Powrót do góry Go down

Pisanie 17.09.18 0:11  •  Zniszczona kapliczka - Page 11 Empty Re: Zniszczona kapliczka
Zniszczona kapliczka - Page 11 BcBUAYU

Poranne słońce wisiało nisko ponad koronami tutejszych niezdrowo wyglądających, oblepionych toksycznymi roślinami drzew, a w powietrzu czaił się jeszcze gryzący w gardło i nos oraz kłujący w odsłonięte części ciała chłód. Gorące i przyjemne, i często niebezpieczne dla nieostrożnych - głupich - osób lato przeminęło na ten moment bezpowrotnie i schowało się w swoich prywatnych czterech stronach, nie zamierzając już w tym roku wyściubić zza nich nawet czubka złotego nosa. Pożegnać można było się więc z ciepełkiem cudownym i kości rozgrzewającym aż do przyszłego roku, modląc się przy tym o przetrwanie złośliwej, wrednej i niewybaczającej potknięć zimy. Karyuu chuchnęła lekko w złączone dłonie i potarła je o siebie nawzajem, brnąc przed siebie w nieokreślonym na tę chwilę celu - nie wiedziała, czego szukała i gdzie zmierzała, nie chciała po prostu tkwić bezczynnie w jednym, potencjalnie martwym punkcie. Będąc statycznym traciło się też sporo rzeczy, wydarzeń i możliwych zleceń, które mogły obdarzyć niejednego chwytającego za okazję materiałami i rzeczami wspomagającymi go w przeżyciu na Desperacji. Zerknęła na bladobłękitne jeszcze, budzące się do nowej doby niebo, zwracając szczególną uwagę na nieliczne, szarawe i ponuro wyglądające chmury. Wydawało się, że padać nie będzie albo jakaś mżawka najwyżej na ziemię spadnie, ale nigdy nie było wiadome do końca to, czy nie walnie im nagle z nieboskłonu jakaś burza sroga lub tajfun niszczycielski. Wzdrygnęła się mocno, dosadnie na wspomnienie takiej jednej sytuacji i zaraz zamarła, podnosząc błyskawicznie i nerwowo ręce do góry, ażeby złapać zsuwającego się z jej czupryny Arashi'ego.
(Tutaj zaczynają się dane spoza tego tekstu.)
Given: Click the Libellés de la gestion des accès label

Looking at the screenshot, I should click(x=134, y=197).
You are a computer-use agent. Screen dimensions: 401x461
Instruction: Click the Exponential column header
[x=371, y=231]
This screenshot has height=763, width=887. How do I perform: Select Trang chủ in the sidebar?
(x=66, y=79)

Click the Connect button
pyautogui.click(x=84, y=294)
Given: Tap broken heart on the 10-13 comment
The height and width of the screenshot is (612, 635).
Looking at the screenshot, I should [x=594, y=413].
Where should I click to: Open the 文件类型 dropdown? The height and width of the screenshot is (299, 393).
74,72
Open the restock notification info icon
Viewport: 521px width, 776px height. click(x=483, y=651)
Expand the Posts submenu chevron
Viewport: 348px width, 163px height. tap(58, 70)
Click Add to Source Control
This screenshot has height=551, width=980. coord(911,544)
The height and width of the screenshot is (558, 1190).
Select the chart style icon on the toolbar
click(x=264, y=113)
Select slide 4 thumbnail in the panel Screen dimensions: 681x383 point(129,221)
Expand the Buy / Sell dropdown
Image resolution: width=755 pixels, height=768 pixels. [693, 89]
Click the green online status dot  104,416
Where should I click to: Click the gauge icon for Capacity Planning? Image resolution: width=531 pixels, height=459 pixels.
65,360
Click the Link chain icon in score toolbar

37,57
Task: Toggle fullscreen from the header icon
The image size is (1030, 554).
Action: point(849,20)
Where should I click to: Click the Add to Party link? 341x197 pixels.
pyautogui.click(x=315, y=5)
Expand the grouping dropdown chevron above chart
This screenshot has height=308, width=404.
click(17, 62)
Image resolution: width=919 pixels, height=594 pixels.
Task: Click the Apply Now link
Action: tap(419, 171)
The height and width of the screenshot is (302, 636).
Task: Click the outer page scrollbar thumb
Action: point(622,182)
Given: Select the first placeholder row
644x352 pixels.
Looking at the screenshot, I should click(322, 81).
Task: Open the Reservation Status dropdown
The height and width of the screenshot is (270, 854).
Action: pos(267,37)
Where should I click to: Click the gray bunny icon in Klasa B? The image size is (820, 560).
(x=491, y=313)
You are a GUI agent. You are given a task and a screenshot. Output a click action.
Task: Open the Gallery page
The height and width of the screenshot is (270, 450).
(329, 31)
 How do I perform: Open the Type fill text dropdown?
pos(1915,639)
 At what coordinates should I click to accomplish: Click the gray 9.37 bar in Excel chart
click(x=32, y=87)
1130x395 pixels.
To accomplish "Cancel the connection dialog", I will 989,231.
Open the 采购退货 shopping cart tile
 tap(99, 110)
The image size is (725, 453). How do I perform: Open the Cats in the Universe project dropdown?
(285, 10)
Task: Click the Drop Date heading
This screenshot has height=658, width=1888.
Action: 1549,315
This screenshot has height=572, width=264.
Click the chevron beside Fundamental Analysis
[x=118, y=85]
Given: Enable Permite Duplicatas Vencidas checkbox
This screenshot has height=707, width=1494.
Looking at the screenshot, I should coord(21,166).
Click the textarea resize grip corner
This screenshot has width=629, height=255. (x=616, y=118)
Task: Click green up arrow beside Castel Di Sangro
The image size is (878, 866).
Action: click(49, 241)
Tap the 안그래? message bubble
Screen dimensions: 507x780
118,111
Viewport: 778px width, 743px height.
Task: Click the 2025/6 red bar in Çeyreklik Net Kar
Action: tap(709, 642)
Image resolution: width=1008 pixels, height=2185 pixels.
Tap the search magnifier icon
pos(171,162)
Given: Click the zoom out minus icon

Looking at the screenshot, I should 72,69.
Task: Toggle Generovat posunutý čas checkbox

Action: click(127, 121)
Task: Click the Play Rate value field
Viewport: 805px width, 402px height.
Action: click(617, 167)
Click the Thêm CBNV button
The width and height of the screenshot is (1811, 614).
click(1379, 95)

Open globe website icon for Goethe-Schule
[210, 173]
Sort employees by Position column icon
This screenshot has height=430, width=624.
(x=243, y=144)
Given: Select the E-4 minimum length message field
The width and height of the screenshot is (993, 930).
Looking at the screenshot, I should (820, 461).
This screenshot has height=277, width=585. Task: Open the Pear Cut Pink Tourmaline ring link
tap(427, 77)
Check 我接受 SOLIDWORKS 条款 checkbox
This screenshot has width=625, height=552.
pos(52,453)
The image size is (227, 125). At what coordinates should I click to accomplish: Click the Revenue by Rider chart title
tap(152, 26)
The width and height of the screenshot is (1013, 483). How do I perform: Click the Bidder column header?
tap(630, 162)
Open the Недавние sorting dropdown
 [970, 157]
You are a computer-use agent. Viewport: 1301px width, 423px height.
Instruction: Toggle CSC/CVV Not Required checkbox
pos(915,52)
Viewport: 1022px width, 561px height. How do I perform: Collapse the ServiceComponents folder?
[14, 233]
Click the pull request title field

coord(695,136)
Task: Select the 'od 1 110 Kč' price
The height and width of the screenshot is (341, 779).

Wybudzony z drzemki Gawrak zakrakał tylko raźnie, chwytając jedną z trzech łapek za jej prawy nadgarstek na ulotny, chwiejny moment, tuż po tym zwinnie i z wprawą zdrapując się po jej magicznym płaszczu na ziemię. Nie mogła nie uśmiechnąć się - leciutko, prawie niezauważalnie - kiedy jej obawy i chwila grozy - zmartwienia? - zmyte zostały przez obrazek biegającego wokół niej, skaczącego i wciskającego dziób pod wystające ponad glebę korzenie kompana. Dziwnym było to doświadczenie, mieć z kim dzielić dzień i przygody, i wędrówki, ale też jednocześnie przynoszące ze sobą kojącą, spokojną nutę. Odzwyczaiła się od czegoś takiego, ostatnie lata spędzając w samotności i z okazjonalnymi natknięciami się na jakieś przypadkowe bądź nie persony, z którymi nie nawiązywała głębszych, trwalszych więzi. I tutaj wciskała się w myśli Eve, Anielica niedawno spotkana, która nie dość, że pomogła jej ogromnie, to jeszcze zaproponowała - luźno? Czy na poważnie? Żarem? Czy na serio? - dołączenie do organizacji, do której to sama należy. Przygryzła dolną wargę w zamyśleniu nad tą ciężką i niemalże bolesną zagwozdką, krocząc naprzód na wpół tylko świadomie i w akompaniamencie szumu liści, trzepotu pojedynczego skrzydła i wesołego krakania.

I wtem nastała cisza.

Zatrzymała się gwałtownie i w narastającej panice, rozglądając się dookoła w poszukiwaniu swego dziobatego towarzysza. Kiedy zniknął z jej najbliższego otoczenia? Kiedy dźwięki przez niego wydawane rozmyły się w milczeniu otoczenia? Oddech uwiązł jej w gardle, gdy nie zdołała wypatrzyć jego trzynożnej, hopsającej po oszronionej lekko ziemi postaci. Obróciła się dookoła własnej osi, nerwowo i chaotycznie szukając jakiegokolwiek śladu mogącego ją do niego zaprowadzić. Gdziegdziegdzie... Niezauważenie przez samą siebie wgryzła się w kciuk swojej prawej dłoni, wodząc wzrokiem po okolicy i wreszcie, wreszcie, zatrzymując go na jednym z gęstszych, rozwalonym i przyozdobionym dwoma znajomymi piórami krzaczysku. Natychmiast i bez zastanowienia ruszyła w tamtą stronę, wymijając pojedyncze, obrośnięte różnymi syfami konary i zsuwając się w pewnym momencie po śliskim, pochylonym podłożu na dół. Potknęła się i niemal wywinęła orła, łapiąc jednak równowagę w ostatniej chwili i praktycznie biegnąc naprzód. Niedługo później stanęła zdyszana i z ulgą zalewającą ją niby ogromna, niepowstrzymana fala, dostrzegłszy Arashi'ego przycupniętego na oblepionym mchem głazie. Ulga ta szybko jednak przeinaczyła się w kolejną dawkę paniki oraz strachu, ponieważ ptaszystko jej machało skrzydłem i puszyło się przed siedzącym na ziemi, tuż na wprost tajemniczej kapliczki, nieznajomym.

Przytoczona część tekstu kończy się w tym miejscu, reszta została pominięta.